Retype, word for word, the lines from the first line of the entries through the line that holds "服務聲明 (682, 1807)"; leave out the pictures.

====================

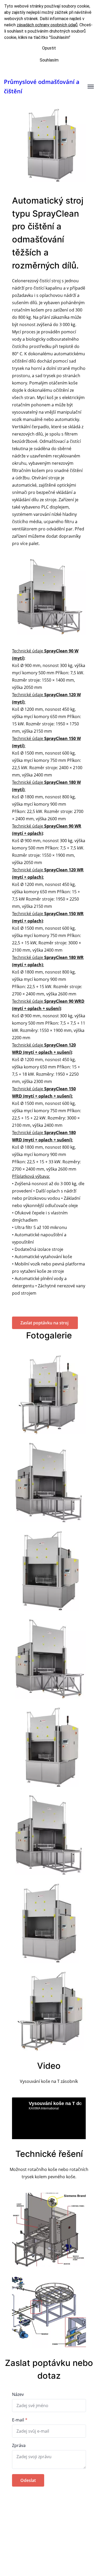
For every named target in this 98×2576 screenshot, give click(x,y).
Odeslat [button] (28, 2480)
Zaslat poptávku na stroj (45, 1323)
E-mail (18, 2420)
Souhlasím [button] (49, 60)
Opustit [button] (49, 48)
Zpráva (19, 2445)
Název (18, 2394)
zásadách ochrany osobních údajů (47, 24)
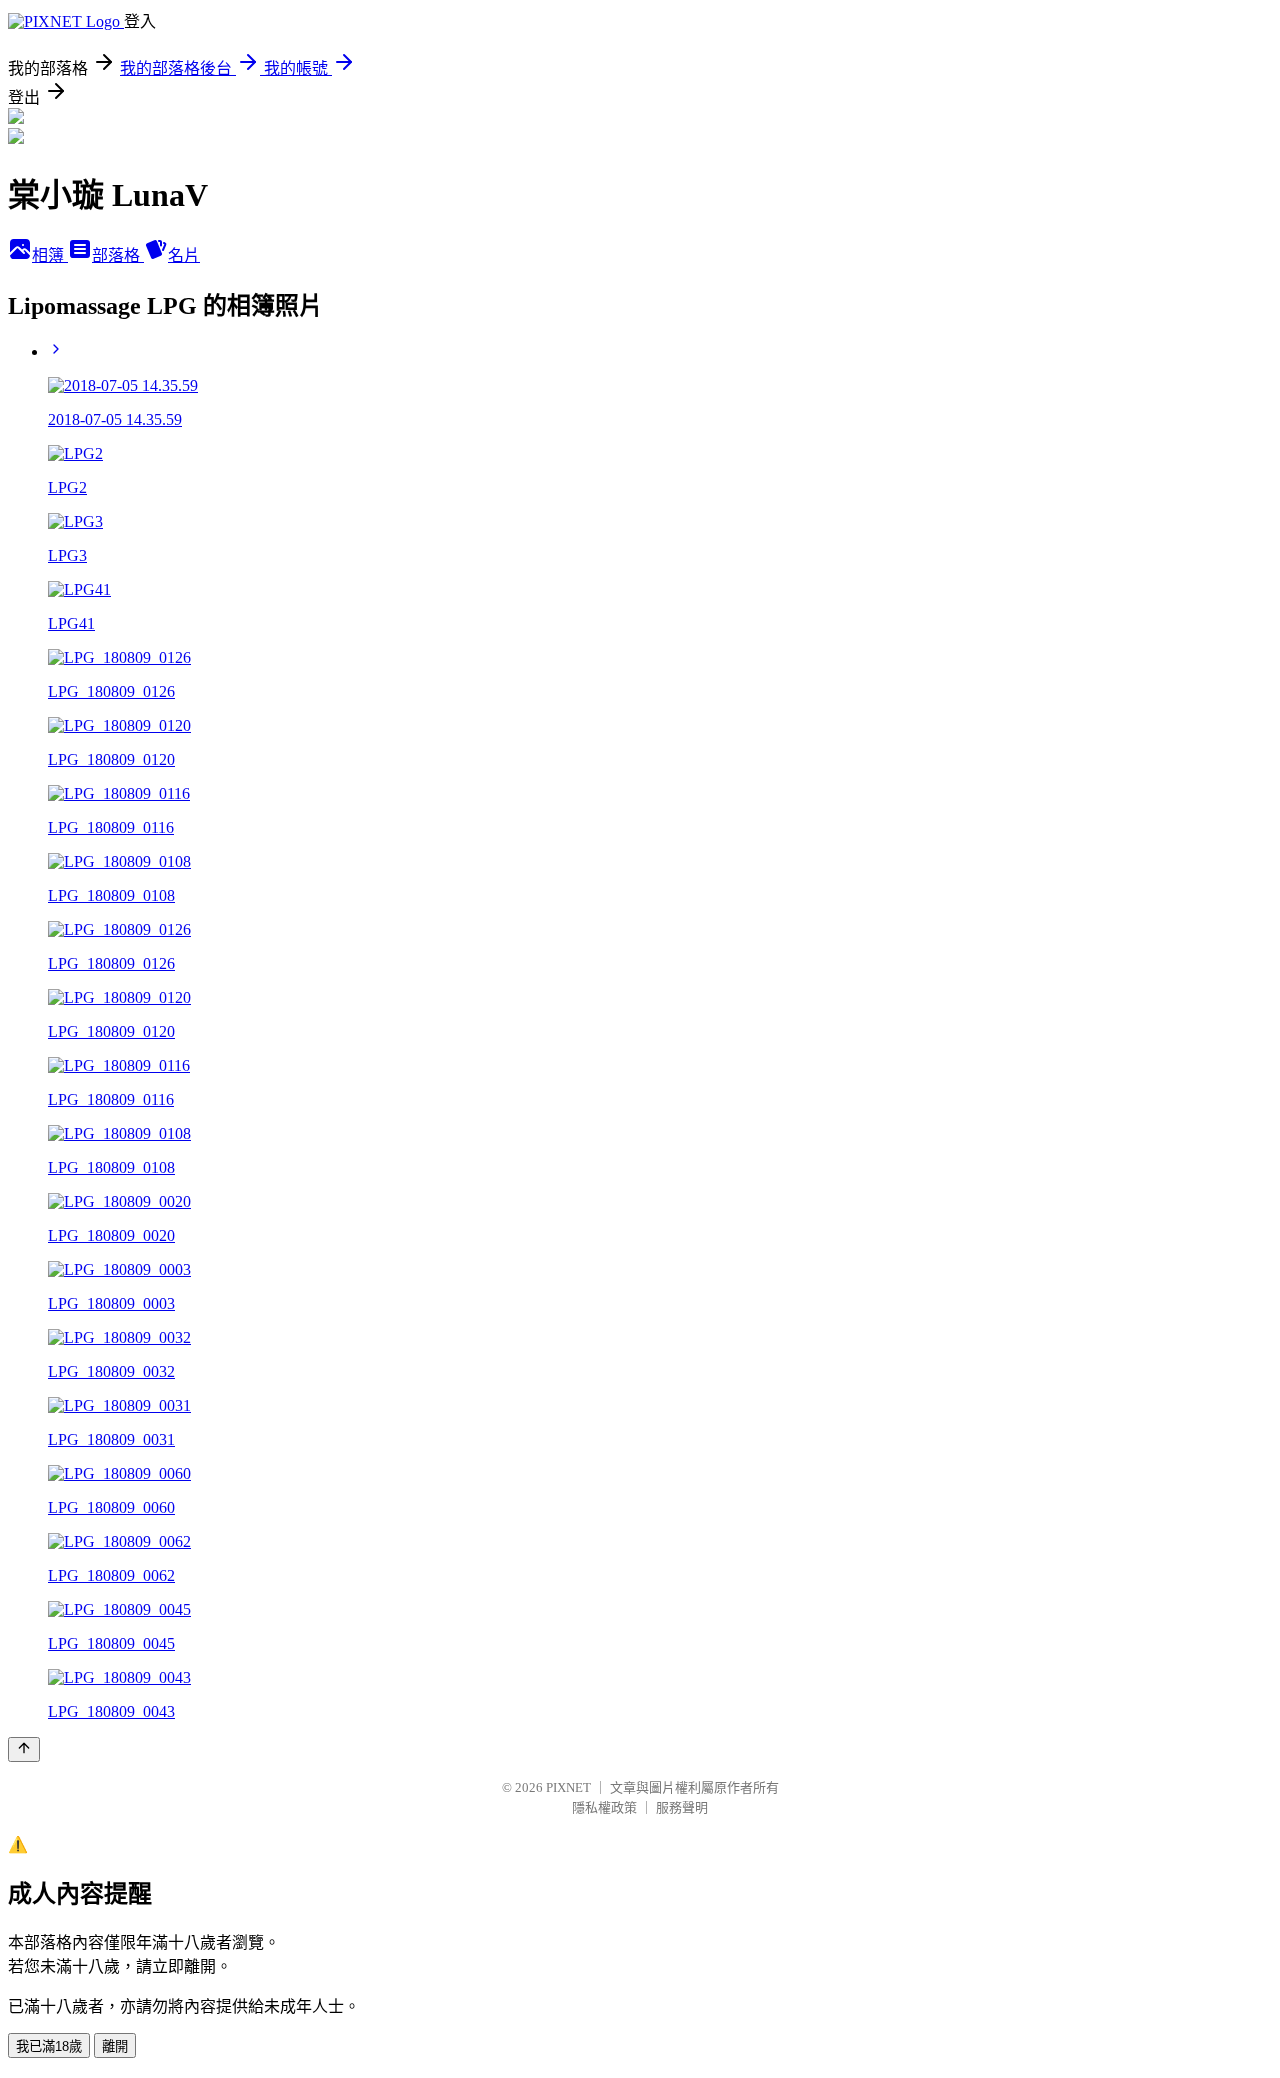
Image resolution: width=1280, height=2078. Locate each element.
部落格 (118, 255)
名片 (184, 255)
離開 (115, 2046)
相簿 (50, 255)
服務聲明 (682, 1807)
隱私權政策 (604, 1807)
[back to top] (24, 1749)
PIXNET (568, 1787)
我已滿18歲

====================

• **Solution**:
For every named target in this 98×2576 screenshot, give click(x,y).
Odeslat [button] (28, 2480)
Zaslat poptávku na stroj (45, 1323)
E-mail (18, 2420)
Souhlasím [button] (49, 60)
Opustit [button] (49, 48)
Zpráva (19, 2445)
Název (18, 2394)
zásadách ochrany osobních údajů (47, 24)
Image resolution: width=1280, height=2078. Locate each element.
部落格 (118, 255)
名片 (184, 255)
離開 (115, 2046)
相簿 (50, 255)
服務聲明 (682, 1807)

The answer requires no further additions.